Grand jury indicts daycare worker for drowning death of 7-year-old

Daycare operator Tianna Edwards Philadelphia Police Department. Tianna Edwards, 31.

A grand jury on Friday charged Tianna Edwards in connection with last summer’s drowning death of 7-year-old Isear Jeffcoat, the District Attorney’s Office announced Monday. Edwards formerly operated Tianna’s Terrific Tots daycare, which had locations on Germantown Avenue, Lawndale Street and Rising Sun Avenue.

“I’m not surprised by any of the charges,” said attorney Nancy Winkler, who is representing Jeffcoat’s mother in a civil suit against Edwards.

“What has happened is something really egregious, and finally the D.A.’s office did what they needed to do a long time ago.”

Edwards was in January charged with involuntary manslaughter and endangerment for allegedly contributing to Jeffcoat’s death by failing to properly oversee his care.

The indictment brings additional charges of fraud, theft by deception and tampering with public records in connection with Edwards’ alleged use of her sister Nikita Smith’s name to obtain a daycare license.

Edwards’ criminal record – which includes convictions for theft, providing false identification to law enforcement and carrying unlicensed firearms – precludes her from operating a daycare in the state.

The civil suit claims DPW officials were aware of the fraud long before Jeffcoat’s death. “What happened never needed to happen,” Winkler said.

“There was a state agency charged with overseeing day cares that had information leading them to believe Tianna Edwards had fraudulently obtained a daycare license prior to the time of Isear’s death, and they never shut her down.”

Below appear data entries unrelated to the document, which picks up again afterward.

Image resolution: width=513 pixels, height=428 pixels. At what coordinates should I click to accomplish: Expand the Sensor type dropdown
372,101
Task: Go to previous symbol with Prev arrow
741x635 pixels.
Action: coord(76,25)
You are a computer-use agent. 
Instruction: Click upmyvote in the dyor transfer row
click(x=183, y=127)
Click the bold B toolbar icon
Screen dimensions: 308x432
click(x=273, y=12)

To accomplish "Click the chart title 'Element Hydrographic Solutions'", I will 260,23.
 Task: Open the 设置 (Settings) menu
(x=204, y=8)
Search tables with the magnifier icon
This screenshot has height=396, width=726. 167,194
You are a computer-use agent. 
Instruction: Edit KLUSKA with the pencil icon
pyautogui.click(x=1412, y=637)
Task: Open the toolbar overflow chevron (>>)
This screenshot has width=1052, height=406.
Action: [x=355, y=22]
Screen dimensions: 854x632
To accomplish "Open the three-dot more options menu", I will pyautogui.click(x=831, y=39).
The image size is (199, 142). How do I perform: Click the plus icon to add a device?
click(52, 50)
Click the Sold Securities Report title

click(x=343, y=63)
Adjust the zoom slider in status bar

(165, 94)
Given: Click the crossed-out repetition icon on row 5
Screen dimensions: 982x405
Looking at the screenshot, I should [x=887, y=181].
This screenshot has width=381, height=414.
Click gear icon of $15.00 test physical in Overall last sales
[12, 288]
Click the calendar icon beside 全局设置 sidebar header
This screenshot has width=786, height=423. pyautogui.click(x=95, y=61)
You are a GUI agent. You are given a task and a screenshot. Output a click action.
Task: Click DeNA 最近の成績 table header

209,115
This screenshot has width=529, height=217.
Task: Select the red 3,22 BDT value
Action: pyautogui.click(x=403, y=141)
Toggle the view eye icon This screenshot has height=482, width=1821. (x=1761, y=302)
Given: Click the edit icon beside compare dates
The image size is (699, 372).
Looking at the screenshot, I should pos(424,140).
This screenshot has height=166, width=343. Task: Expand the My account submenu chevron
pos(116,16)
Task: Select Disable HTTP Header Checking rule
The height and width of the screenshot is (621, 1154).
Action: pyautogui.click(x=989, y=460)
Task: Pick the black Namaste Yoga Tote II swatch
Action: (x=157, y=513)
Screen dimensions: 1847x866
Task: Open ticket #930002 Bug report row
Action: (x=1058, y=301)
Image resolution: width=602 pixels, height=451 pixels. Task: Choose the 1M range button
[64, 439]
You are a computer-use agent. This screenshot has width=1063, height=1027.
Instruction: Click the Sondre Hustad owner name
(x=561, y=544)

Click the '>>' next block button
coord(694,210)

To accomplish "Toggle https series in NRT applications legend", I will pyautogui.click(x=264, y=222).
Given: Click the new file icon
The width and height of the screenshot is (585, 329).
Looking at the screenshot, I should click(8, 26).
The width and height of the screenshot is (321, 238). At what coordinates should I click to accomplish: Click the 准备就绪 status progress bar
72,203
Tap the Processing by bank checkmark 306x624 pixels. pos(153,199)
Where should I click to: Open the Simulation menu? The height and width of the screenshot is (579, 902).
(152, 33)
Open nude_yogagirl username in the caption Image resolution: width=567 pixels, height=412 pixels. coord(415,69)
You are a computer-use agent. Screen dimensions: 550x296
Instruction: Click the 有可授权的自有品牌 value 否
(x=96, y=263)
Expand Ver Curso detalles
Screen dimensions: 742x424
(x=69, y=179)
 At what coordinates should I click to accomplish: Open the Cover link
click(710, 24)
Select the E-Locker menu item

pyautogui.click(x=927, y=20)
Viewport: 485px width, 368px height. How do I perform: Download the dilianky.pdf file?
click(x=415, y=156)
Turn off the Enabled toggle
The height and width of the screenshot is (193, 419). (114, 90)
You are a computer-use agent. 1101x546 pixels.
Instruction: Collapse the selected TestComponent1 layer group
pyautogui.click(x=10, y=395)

The suit also claims the DPW should have further investigated all of Edwards’ locations after a laundry list of safety violations caused officials to shutter one of them.

“Even when they knew one of Edwards’ facilities had to be urgently shut down, they never bothered to look at a second location,” Winkler said. “Those are the kinds of things we hope to change.”

“The DPW is there to oversee child care centers in Pennsylvania so that our most innocent and vulnerable residents are safe and that is something that they failed to do in this instance,” she continued.

“I’m concerned that this failure is not just an isolated failure. I think there needs to be changes, system-wide.”

Laundry list

The civil suit claims DPW officials should have been aware of hazardous and negligent conditions at Tianna’s Terrific Tots long before Jeffcoat’s death. Among the allegations:

>> A child in 2010 fell unconscious at one of Edwards’ daycare locations after swallowing a battery and later died.

>> The DPW in December of 2011 met with representatives from the District Attorney’s Office, which had charged Edwards with insurance fraud in an unrelated case. Though DPW officials confirmed through a photo comparison that Edwards was using Smith’s identity to operate her daycares, no action was taken.

>> The Office of the Inspector General opened an investigation into Edwards’ alleged identity theft in January of 2012, but took no action to shut down her day care locations.

>> The daycare’s Germantown Avenue location was shut down just two months before Jeffcoat’s death due to a laundry list of safety violations that Winkler said “put children’s’ lives in jeopardy.”

>> A separate suit filed against the daycare in January alleges that an employee at the Lawndale Street location two years ago lifted and swung a child so hard he fractured his elbow, sustaining permanent nerve damage.

Isear’s last moments

The civil suit filed late last month paints a harrowing portrait of Isear’s last moments. The complaint states that Edwards took Isear and 20 other children from the daycare to the home of her mother, Emma Cox-Watson. Edwards then allegedly went gambling.

Cox-Watson was seen consuming alcohol that day and eventually became so drunk “she urinated on the front lawn,” according to the complaint.

It further states that Van “Boobie” Williams, the worker tasked with watching the children as they swam in Watson’s pool, had a criminal record rendering him ineligible to work in a day care.

Isear was allegedly permitted to play in the murky pool without flotation devices despite the fact he couldn’t swim. He was last seen by other children sliding into the pool’s deep end some time after lunch.

The suit claims Isear apparently struggled to stay afloat at some point, but no attempt was made to rescue him.

Though Edwards later told staffers to search the bottom of the pool for Isear – instructing one to use a brush and another to buy goggles at a nearby drugstore – she told police and his parents that the child was “missing,” not that she suspected he drowned.

Police recovered Isear’s body from the bottom of the pool 10 hours later. The water was so cloudy that divers had to be dispatched to complete the search.